Reproduce the listing below with "tweet" swapped for "post" and everything else unchanged, omitting the pictures.
[start of Information given]
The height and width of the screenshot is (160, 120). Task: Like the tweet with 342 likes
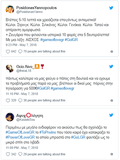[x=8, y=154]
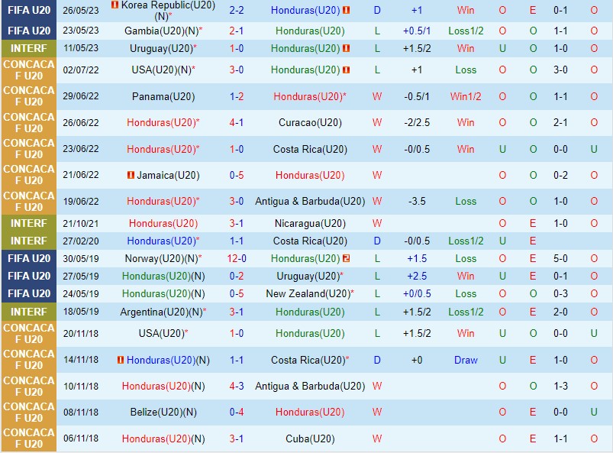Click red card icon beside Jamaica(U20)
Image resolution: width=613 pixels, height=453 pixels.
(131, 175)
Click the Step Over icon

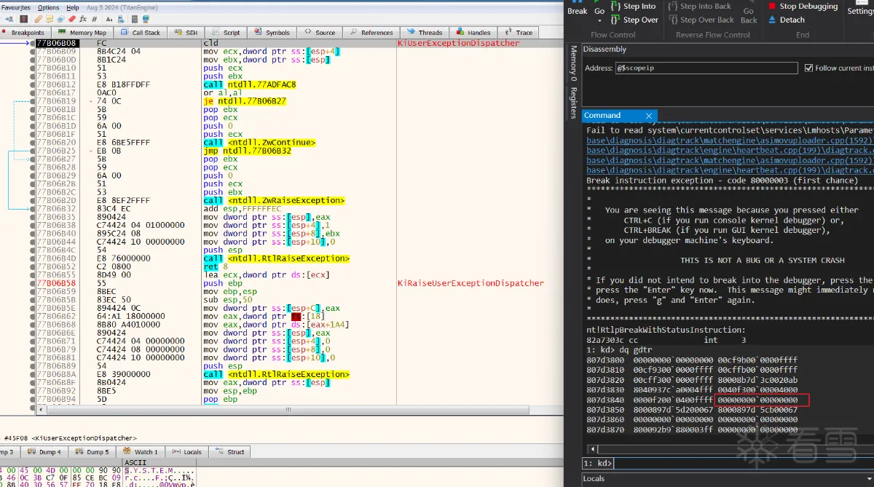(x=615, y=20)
[end of Information given]
> [Worked solution]
The height and width of the screenshot is (160, 120). Task: Like the post with 342 likes
[x=8, y=154]
Click red card icon beside Jamaica(U20)
Image resolution: width=613 pixels, height=453 pixels.
(131, 175)
Click the Step Over icon

(x=615, y=20)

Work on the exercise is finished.